Brands today need a strong online presence. In order to help your site rank better with search engines and bring in more traffic, you should have an ongoing blog program.
Websites with an active blog have 434% more indexed pages than those without and are 97% more likely to get backlinks to their websites.
But not all content is equal.
Here are nine tips to help you write the kind of enticing content that draws in new visitors and builds trust with your audience.
First, you need to know who you are writing for in order to write the kind of content your audience cares about. You should define the buyer personas for each decision maker and influencer of your products and services to establish a clear understanding of the different people groups most likely to become your customers.
Write content that appeals to different personas during their various stages of the buyer’s journey. Provide value that is buyer-centric (and not brand-centric) by always considering what the buyer gets out of the content.
Don’t write just one kind of post. While you may be most comfortable writing informative or promotional posts, it’s important to offer a variety of topics and formats. Explore video content for those buyers who would rather watch a two-minute pitch than read a blog.
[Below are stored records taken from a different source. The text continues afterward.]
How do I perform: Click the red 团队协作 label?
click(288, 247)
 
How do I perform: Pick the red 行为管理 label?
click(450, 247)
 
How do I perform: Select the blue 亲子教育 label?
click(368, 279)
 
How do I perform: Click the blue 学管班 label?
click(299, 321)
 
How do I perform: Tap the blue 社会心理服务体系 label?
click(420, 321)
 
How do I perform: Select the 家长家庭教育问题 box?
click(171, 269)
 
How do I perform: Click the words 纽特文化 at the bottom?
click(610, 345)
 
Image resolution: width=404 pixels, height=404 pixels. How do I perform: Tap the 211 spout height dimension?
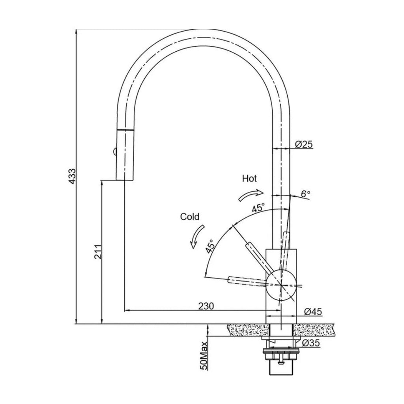[98, 252]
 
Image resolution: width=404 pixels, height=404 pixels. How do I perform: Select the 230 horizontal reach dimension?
[206, 306]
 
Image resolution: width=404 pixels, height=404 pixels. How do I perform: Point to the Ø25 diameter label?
[304, 144]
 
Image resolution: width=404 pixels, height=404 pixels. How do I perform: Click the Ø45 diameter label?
[313, 312]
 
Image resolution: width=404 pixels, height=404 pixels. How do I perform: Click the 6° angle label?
[305, 194]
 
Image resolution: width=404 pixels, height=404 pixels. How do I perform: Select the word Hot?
[249, 179]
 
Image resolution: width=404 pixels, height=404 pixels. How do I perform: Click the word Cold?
[190, 217]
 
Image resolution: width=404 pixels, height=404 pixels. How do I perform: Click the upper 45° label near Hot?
[258, 208]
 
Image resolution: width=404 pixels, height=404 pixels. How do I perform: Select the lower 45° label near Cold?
[210, 246]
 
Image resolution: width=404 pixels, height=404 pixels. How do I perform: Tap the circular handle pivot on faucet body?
[281, 285]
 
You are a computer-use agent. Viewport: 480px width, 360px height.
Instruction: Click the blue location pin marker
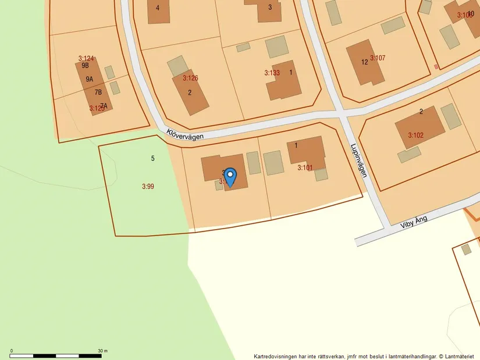[230, 176]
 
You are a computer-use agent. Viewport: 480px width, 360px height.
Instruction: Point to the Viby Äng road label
[414, 221]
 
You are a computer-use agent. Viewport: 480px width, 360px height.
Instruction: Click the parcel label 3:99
[148, 187]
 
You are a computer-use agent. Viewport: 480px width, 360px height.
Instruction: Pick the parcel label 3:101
[305, 168]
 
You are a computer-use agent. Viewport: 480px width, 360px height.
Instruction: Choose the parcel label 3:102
[415, 136]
Try covering industry news when interesting changes come up that may impact your buyers. B2B buyers often want to be better at doing their job, so look for ways you can help support their pain points and overcome their hurdles outside of your products or services.
Keep up with your old content so that many of your pieces become evergreen with year-round value and don’t get outdated. But don’t just commit to fixing old posts—create new content to supplement your best posts.
Updating old content can help revitalize pages that have a good track record and established SEO presence. It can also save you some content creation time while still giving you content to share with your audience on social media. Include backlinks to newer posts as you refresh old pages to help give a little more clout to your newer content.
Do your SEO homework to understand keyword strategy,
However, it’s much more important that you write for content than try to stuff in keywords. Google is very sensitive to “keyword stuffing” (the black hat practice of repeating keywords in an attempt to beat the search engine). With modern algorithms, keyword stuffing doesn’t look like quality content and does more ranking harm than good.
People will often choose to click or skip your article based on its name alone. Try to be creative in how you answer keywords with an enticing title so readers will want to click on your listing. While the keyword should be in your title to help with SEO, you still need to make your buyers curious enough to click.
Spend time crafting your titles and meta descriptions to make your audience curious. In most cases, you should focus on what the audience gets (“Learn how to…”) rather than what you’re offering (“We’ll show you how to…”).
Your blog is the perfect place to answer customer questions in depth. Just think of this as your extended FAQs section. Blogs answering common questions are more likely to be searched-for terms. Your buyers will likely use supportive content like this to share with their colleagues or boss when trying to make a business plan for implementing your solution.
While some questions may not have a straightforward answer (like pricing for a custom service), you can still provide an in-depth understanding of what impacts the outcome. B2B buyers are typically 57%-70% done with their research process before ever contacting sales.
And 90% of buyers say online content impacts how they make decisions, with 67% of their journey done digitally. Most buyers (62%) say web search is one of the first three resources used to start researching a solution, and 80% say they are more swayed by an article than an ad.
Don’t make your content look overwhelming
Use visual breaks in the content by using plenty of headers and short paragraphs. Include images throughout your content to help support the concepts and keep them interested. Visual content is interpreted by the brain much faster than written content, so choose images that help convey the message, meaning or emotion you want to express.
Don’t just wing your content. List out keywords and topics you want to cover in an Excel or Google Sheets document. Build a content calendar to help you provide thoughtful content for your buyer personas on a variety of important topics. A content calendar helps keep you on schedule, organizes your thoughts and reduces the last-minute rush that often leads to half-baked concepts.
See how our content calendar and SEO-driven approach helped one Atlanta CPA firm increase organic search traffic by 744% and boost website visits by 310%.
Finally, know what’s working and what isn’t. You don’t want to waste time and money producing content your buyers don’t care about. Look at your top-performing posts and create more content along those lines.